The name Titanokorys means "titanic helmet" -- and for good reason. Titanic means very large. Helmet is a hard hat you wear on your head. And this creature's "helmet" or head shell made up about two-thirds of its 50-centimeter-long body.

A reconstruction viewed from the side of the Cambrian Period arthropod Titanokorys gaines, a marine creature that lived about 506 million years ago. (Reuters Photo)
A reconstruction viewed from the side of the Cambrian Period arthropod Titanokorys gaines, a marine creature that lived about 506 million years ago. (Reuters Photo)

While that may not sound very big, during the Cambrian Period it was huge.

"Most other life forms were smaller than a human thumbnail at that time. By comparison, Titanokorys was longer than an adult human forearm," said Jean-Bernard Caron. He is a paleontologist of the Royal Ontario Museum in Toronto. He is also the lead writer of the study that appeared in the publication Royal Society Open Science. He and his team spoke with Reuters news agency about their discovery.
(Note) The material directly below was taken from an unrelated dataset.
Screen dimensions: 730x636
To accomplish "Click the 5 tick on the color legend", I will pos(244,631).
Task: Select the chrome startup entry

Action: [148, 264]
Caron said in its day, Titanokorys was a "giant." It was also a very strange looking animal. He added, "it could be compared to a giant swimming head since the body was so short ..."

The creature was also flat, so it could live on the sea floor.
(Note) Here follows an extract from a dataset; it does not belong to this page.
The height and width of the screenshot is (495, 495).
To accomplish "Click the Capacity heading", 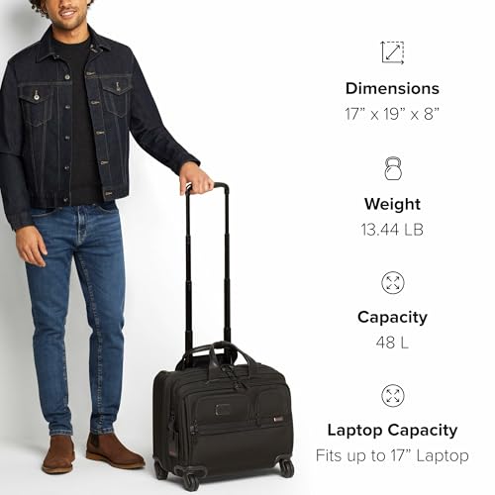I will [x=392, y=318].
The eyes of the Titanokorys had many different moving parts. Its circular mouth was lined with triangular tooth-like structures. It had two claws to capture prey. It had gills and a series of flaps on the sides of its body for swimming.
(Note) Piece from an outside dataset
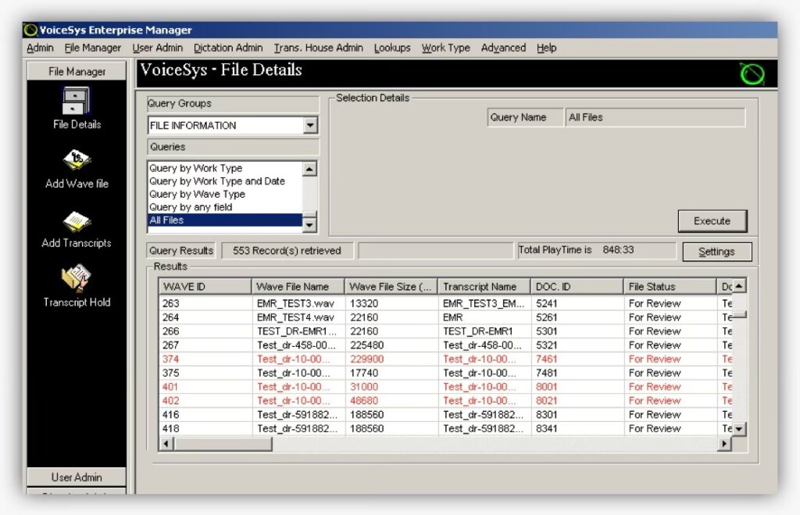This screenshot has width=800, height=515.
Task: Open the Dictation Admin menu
Action: 228,48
Scientists think the Titanokorys fed on buried prey like worms. It used its claws to dig in the mud to find food. However, its claws did not pick up the prey; instead, they pulled the prey into the mouth.

Joe Moysiuk is a paleontologist at the University of Toronto and the Royal Ontario Museum. He is also co-writer of the study. He told Reuters that when the fossils "were first discovered, they were so unusual looking" that the scientists were not sure what kind of animal they belonged to.

He added that because of their strange shape, scientists in the field call them "the mothership." They use this description because the creature looks something like an unusual spaceship.

The recent fossil discovery is not the first. Scientists discovered parts of fossils of many Titanokorys individuals in Canada's British Columbia between 2014 and 2018.

The Cambrian period

The Cambrian Period was from about 542 million to 488 million years ago. It was an important time in the history of life on Earth.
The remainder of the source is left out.